As a prerequisite, you need a JS file that's meant to be run in browser context, which contains everything needed to render a page/perform whatever actions. It can be a bundled file using bundlers such as browserify, or a bootstrap file that loads other files.

The execute() function will start a local Node server, embed the JS file into a temporary HTML file, and launch Puppeteer to navigate to that HTML file. When outputToConsole is true, it logs browser logs to Node console. Returned outputCollection will always collect all logs from the browser. Note that, normally a browser page won't exit by itself even if everything have been executed, so execute() will never resolve/return. The solution is to call exit() from the JS file. Keep reading.

The full JS file path in the example is ./base/dir/file/to/be/run/in/browser.js which is split into two parts: a base directory and a relative path. You might just want to use '.' as the base directory. However the base directory is also used to be prepended to all paths loaded in the JS file. E.g. if the JS file loads an image with src='/path/to/image.jpg', the server will try to find the file at ./base/dir/path/to/image.jpg. You need to make sure all other files loaded share the same base directory with the JS file, and only reference the part of file paths after the base directory.

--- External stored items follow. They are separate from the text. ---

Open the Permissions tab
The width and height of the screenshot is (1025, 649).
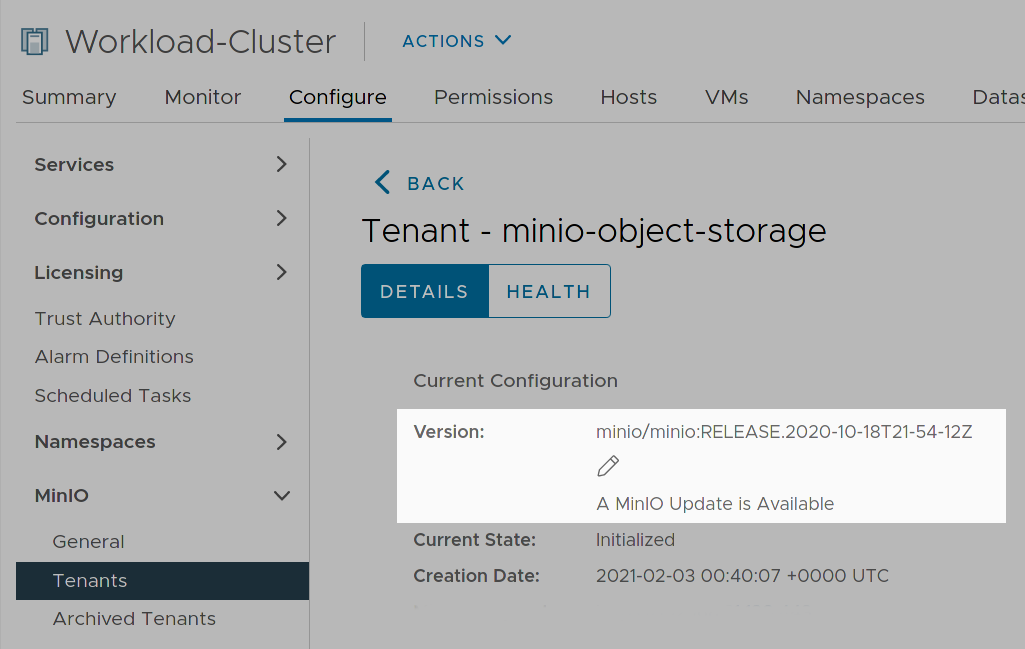[493, 97]
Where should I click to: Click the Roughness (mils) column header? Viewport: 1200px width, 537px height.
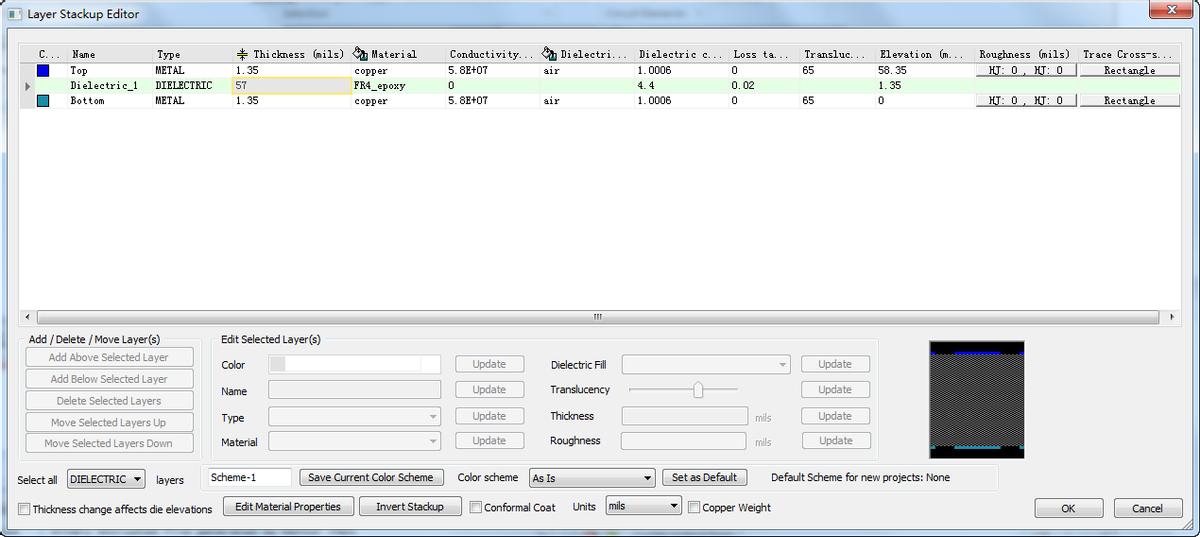point(1024,54)
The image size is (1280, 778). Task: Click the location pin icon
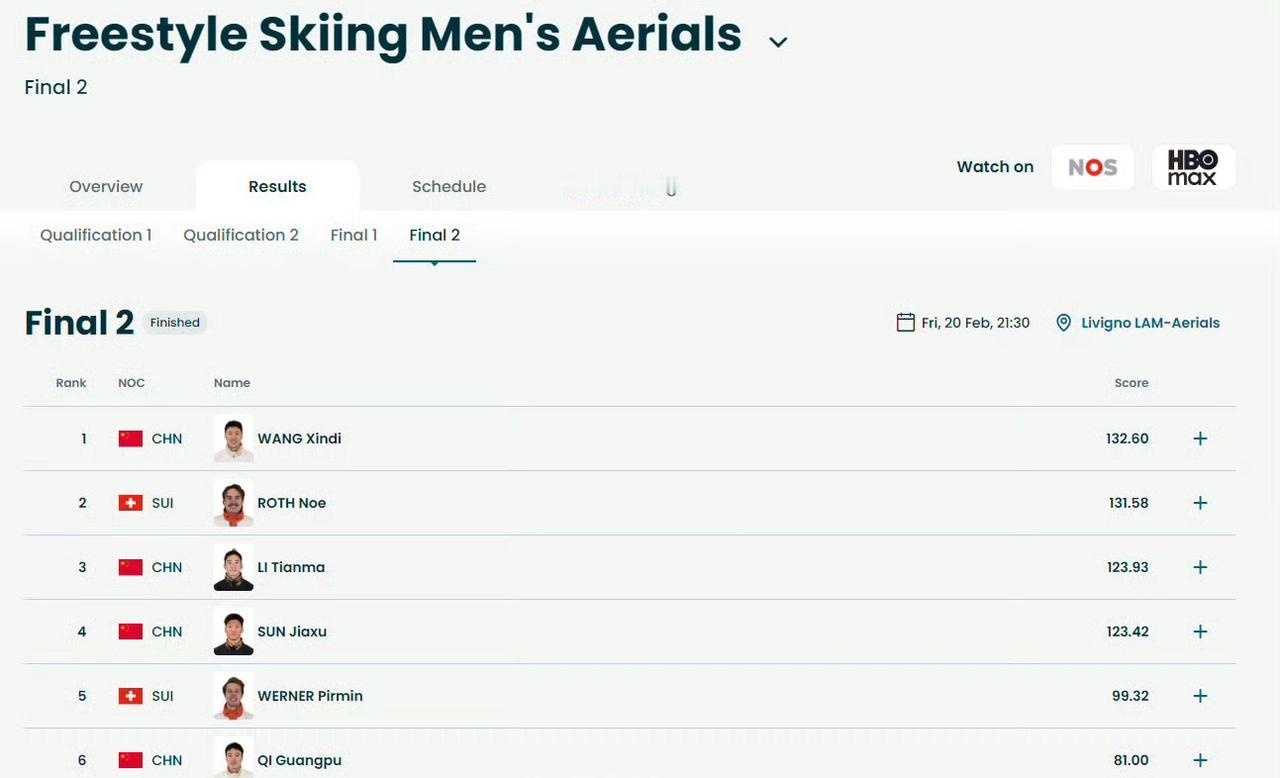[x=1064, y=322]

JS file in browser context

The JS file executed by the way above has access to several more global/window variables & functions. Below is the full list copied from apis.ts.

declare var argv: Array<string>;
declare function exit(): void;
declare function screenshot(
  relativePath: string,
  options: { delay?: number; fullPage?: boolean; quality?: number }
): Promise<void>;
declare function fileExists(relativePath: string): Promise<boolean>;
declare function readFile(
  relativePath: string,
  // Not use BufferEncoding to avoid dependency on @types/node
  encoding?: string
): Promise<string | ArrayBuffer>;
declare function writeFile(
  relativePath: string,
  data: ArrayBuffer
): Promise<void>;
declare function deleteFile(relativePath: string): Promise<void>;
declare function setViewport(width: number, height: number): Promise<void>;

Argv

import '@selfage/puppeteer_test_executor/apis'; // Import type definitions only.

parseArg(argv); // ['--case', 'AssertAddition']
// or parseArg(globalThis.argv);

If you have executed the JS file with an argv argument, the value, which is of Array<string>, can then be accessed in the JS file by argv, i.e. it's a global/window scope variable. It's intended to be used just as command line arguments as if it's an exetuable JS file used in CLIs.

Functions

import '@selfage/puppeteer_test_executor/apis'; // Import type definitions only.

// Runs in browser context.
async function main(): Promise<void> {
  await fileExists('some/file.txt');
  exit();
}

Functions made available this way are more powerful than regular functions because they are actually run in Node context, as opposed to browser context, thanks to the magic exposeFunction(). I.e. you can interact with file systems within browser context directly, as well as changing view port and taking screenshots.

exit() is a special and important function. It tells the browser page which runs the JS file to close itself. Normally a browser page won't close/exit at all even if everything has been executed, because it's waiting for user to interact with the page. But in testing scenarios, the JS file itself often controls all interactions and knows when to end tests. exit() can then be called upon all tests finished, which in turn resolves execute() function.